A busca por dividir a arte de rua tem também um recorte racial. É o que afirma Douglas Belchior, ativista do movimento negro e blogueiro de CartaCapital. “Doria está afrontando marcas nossas, porque o grafite está na gênese do hip hop e do movimento negro”, afirma. “Doria está indo no cerne da questão racial em todas as suas ações como prefeito até agora”.

Essa origem questionadora do grafite ajuda a explicar por que a tentativa de cooptar a arte também tende a naufragar. “O grafite sequer é o que você vê no muro. Ele existe antes do ejetar da tinta. O grafite é uma ideia, e ela funciona”, afirma Pagu, produtor de arte de rua de São Paulo. “Pergunte ao chefe de segurança do Estado como é frustrante lidar com elementos surpresa, com uma manifestação de rua sem regras, sem hora marcada, sem comando, sem articulação”, diz. 

Para Pagu, ainda que muitos grafiteiros tenham conseguido reconhecimento, o movimento mantém seu viés rebelde. “O grafite não é apenas ilegal, ele não quer ser legal. Querer organizar o grafite é grotesco”, diz Pagu.

Binho Ribeiro, 45 anos, grafita desde os 14. Para ele, de pouco adianta reprimir os pichadores e os grafiteiros sem perceber o caráter insurgente da arte de rua e suas motivações. “Como você vai abrir diálogo com quem está revoltado?”, questiona. “Fica difícil resgatar um jovem gerando tanto ódio ao poder público. Precisa de inclusão, não de marginalização”.

Não há muitas pesquisas sobre quem são os pichadores, mas Eleilson Leite, da Ação Educativa, lembra que, ainda que essas intervenções não sejam feitas majoritariamente por jovens, contam com a admiração de um largo segmento da juventude. “Atacar o grafite, o picho, é uma forma de atacar a juventude, principalmente a periférica”, afirma. 

O artista plástico Rui Amaral, 54 anos, é um dos precursores do grafite em São Paulo. Ele já foi preso diversas vezes e, inclusive, processado criminalmente pela prefeitura durante a época de Jânio Quadros, na redemocratização. Anos mais tarde, o artista iniciou projetos voluntários voltados para a juventude periférica.

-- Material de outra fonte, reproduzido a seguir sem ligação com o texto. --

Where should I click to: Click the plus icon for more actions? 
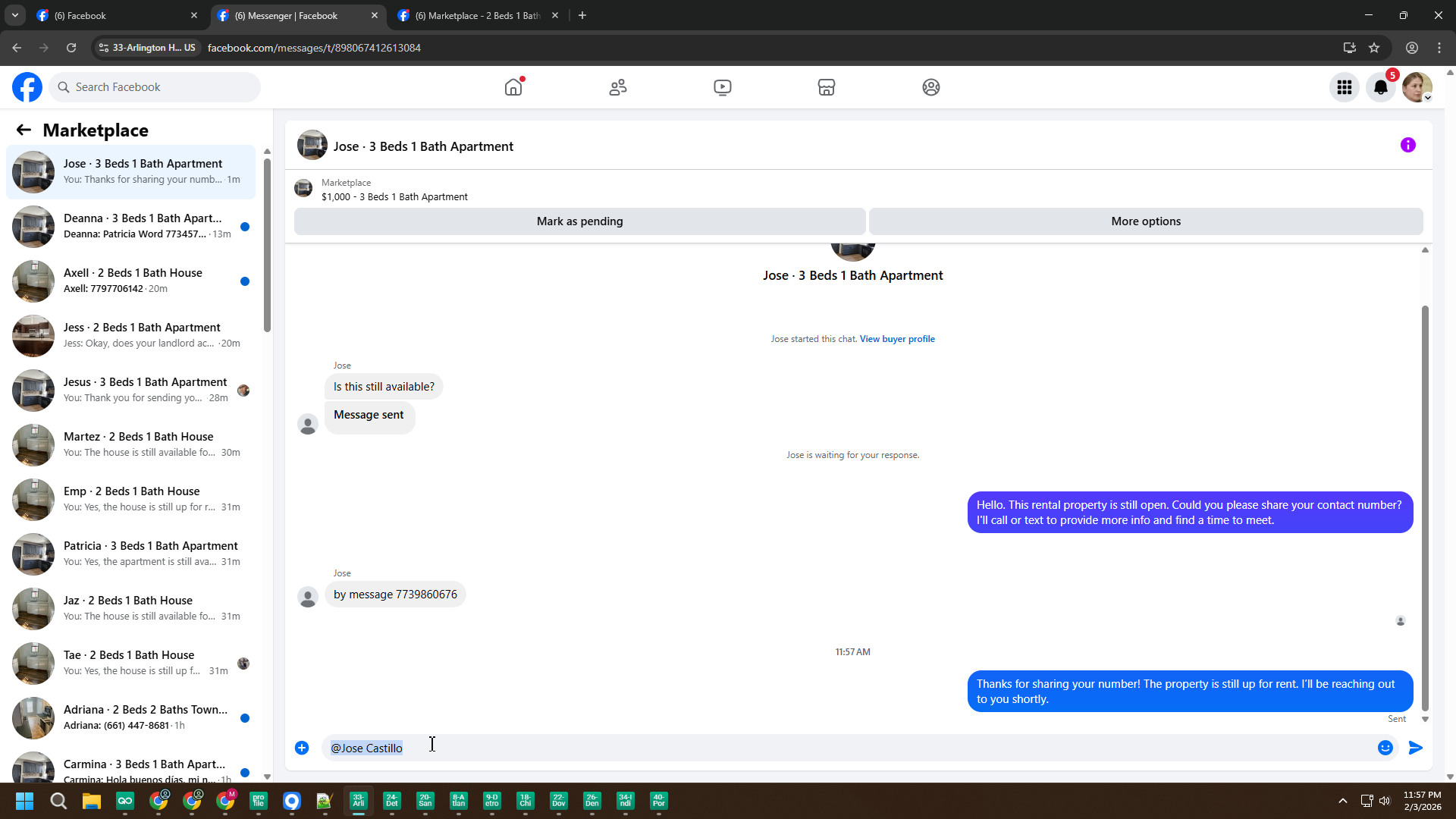pyautogui.click(x=302, y=748)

Foi quando conheceu dois garotos que sofreram com a violência policial mais intensamente do que ele próprio. “Eles estavam em cima do muro, o policial chegou com uma abordagem agressiva, apontando a arma. Um caiu e fraturou a perna, ficou manco, o outro morreu. Eu nunca vi um período tão difícil como agora”.

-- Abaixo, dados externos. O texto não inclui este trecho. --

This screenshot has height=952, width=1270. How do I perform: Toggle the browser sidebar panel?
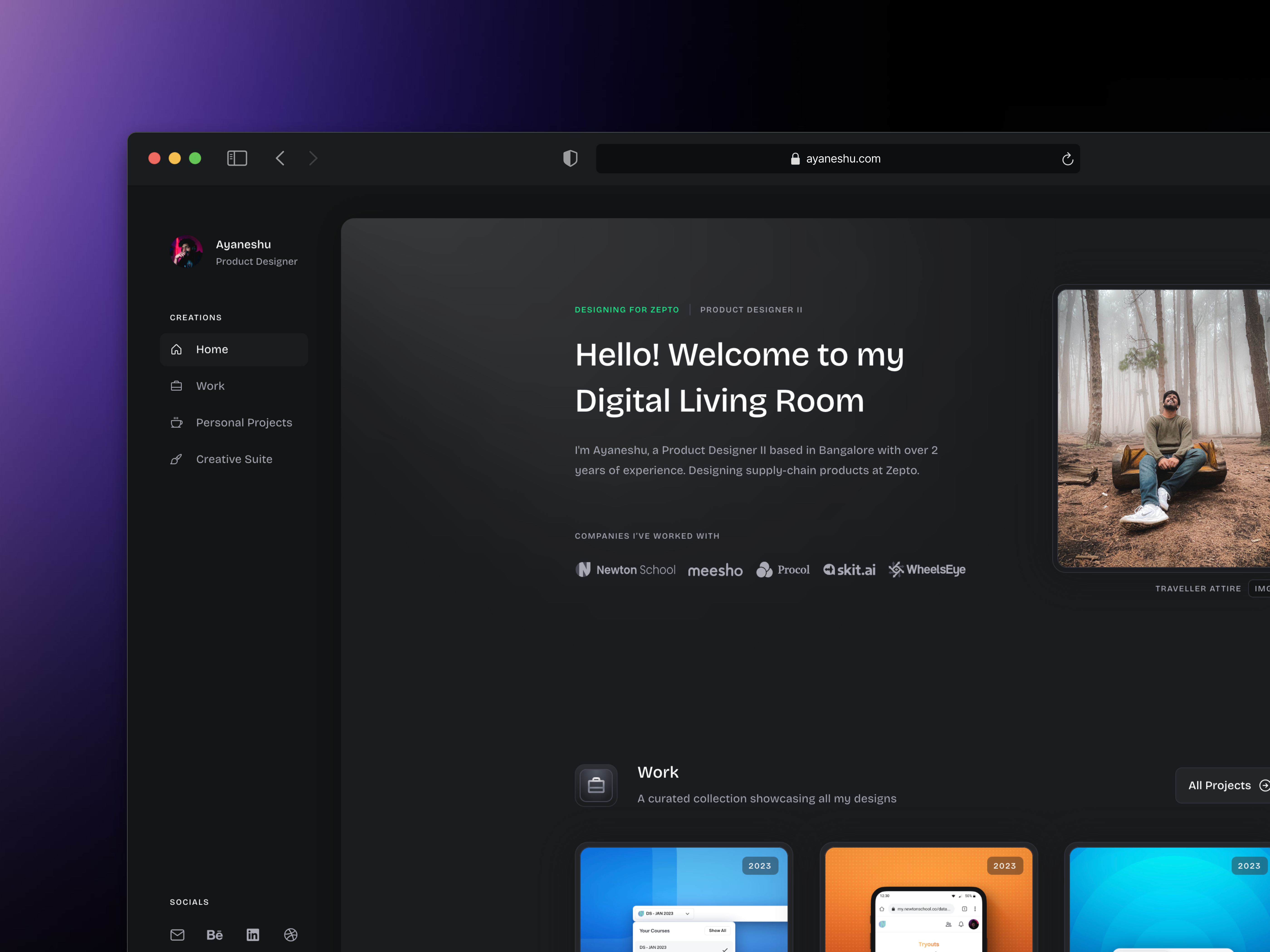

De Jânio a Doria, Amaral enfrentou ou trabalhou junto com todas as administrações municipais de São Paulo, e diz perceber que sempre há uma diferença de mentalidade nas trocas de governo. “A gente paga cestas básicas, fazemos trabalho comunitário se formos pegos. Tudo na conversa. Não precisa bater no cara e pintar ele inteiro de dourado”, afirma.

Pela Lei de Crimes Ambientais, pichar patrimônio público ou privado é uma infração leve, com multa ou detenção de 3 a 12 meses. Quando a repressão cresce, os pichadores ganham mais ímpeto, porque quanto mais quanto mais alto, proibido ou difícil o local onde vai pichar, melhor. “O picho não precisa ser valorizado como arte, porque não é o caso, mas tem que ser reconhecido como forma de expressão, porque picho é estética do caos, e o caos é a cidade urbana”, afirma Eleilson Leite.

“Eu entendo grafite e pichação como uma coisa só”, explica Rui Amaral. “O que importa é a atitude, o que te leva a fazer isso, não o que você escreve. A gente quer que as pessoas entendam a importância da arte urbana livre para a luta por direitos. E um deles é o direito de se expressar.

No prefácio do livro de Eleilson Leite, o rapper Criolo sintetiza a relação entre o grafite e a cidade:

“O suporte do graffiti é a mente / A cidade só recebe a visita / Pois quando não a sinto minha / Me sinto assim visita não desejada / Assim como um graffiti e um pixo que brotam na parede / De quem ama uma vida cinzenta. / Arranquem suas mãos e destruam as cores! / Prendam seus corpos em gavetas falantes sem expressão / E mesmo assim / O desenho e o porquê do risco continuará latente / Na mente deste que vai à rua sem medo”.